▶ What is needed:
In the reading text on classic TV shows, what kind of money does Granny still use?

▶ Reading text:
■ ■ ■ ■ ■ ■ ■
You can spend hours trying to figure out how the Beverly Hillbillies, Petticoat Junction, and Green Acres intersect.
–On GA, Hooterville is just a hamlet. It’s far more substantial on PJ, with its own high school and movie theaters. So which is it?
–With Granny’s love of the Confederacy (she still uses Confederate money) and other factors, the Hillbillies are clearly from the South. Yet the accents and scenery on the other two shows are clearly Midwestern. What gives?
–The Hillbillies’ home area is so backward that possum is a major part of the diet and the movie theater still shows silent films. Yet both GA and PJ are far more modern. Are the Clampetts and their neighbors lazy or do they have mental issues?

He would, of course, turn into The Credible Hulk.

What happens when you turn on an anti-gravity lift… in a rotating space station, where there’s no actual gravity? Or does General Relativity acceleration=gravity come into play?

In the “George Reeves Superman”, was the janitor ever in the storeroom when Clark Kent changed clothes?

Was there any criminal that Commissioner Gordon and Chief O’Hara could catch on Batman? Speaking of Batman, in one episode they know the Green Hornet and Kato are crime fighters, in a later one they don’t. Would Kato demolishing Robin have been more satisfying than spacing Wesley Crusher?

On Hogan's Heroes, I figure that in de nazification, Major Hocksetter's head rolls, General Burkhalter gets life imprisonment, Sgt Schultz returns to owning the Schatzi Toy Company and Klink marries Burkhalter's sister after being awarded the Congressional Medal of Honor, Victoria Cross and Order of Lenin to go with his promotion to Field Marshall.
■ ■ ■ ■ ■ ■ ■
▶ Collected material:
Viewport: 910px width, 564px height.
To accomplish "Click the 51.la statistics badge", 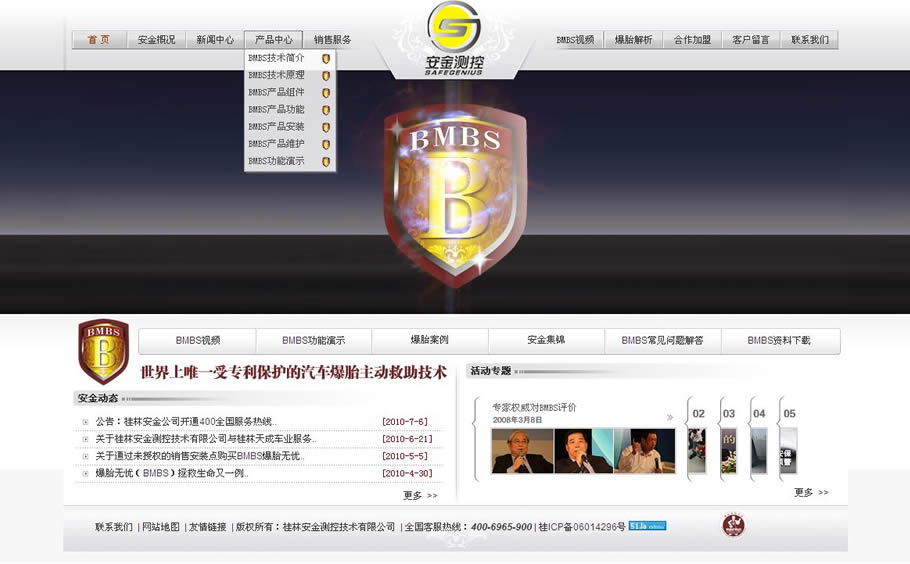I will pyautogui.click(x=647, y=526).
■ ■ ■ ■ ■ ■ ■
▶ The completed task:
Confederate money.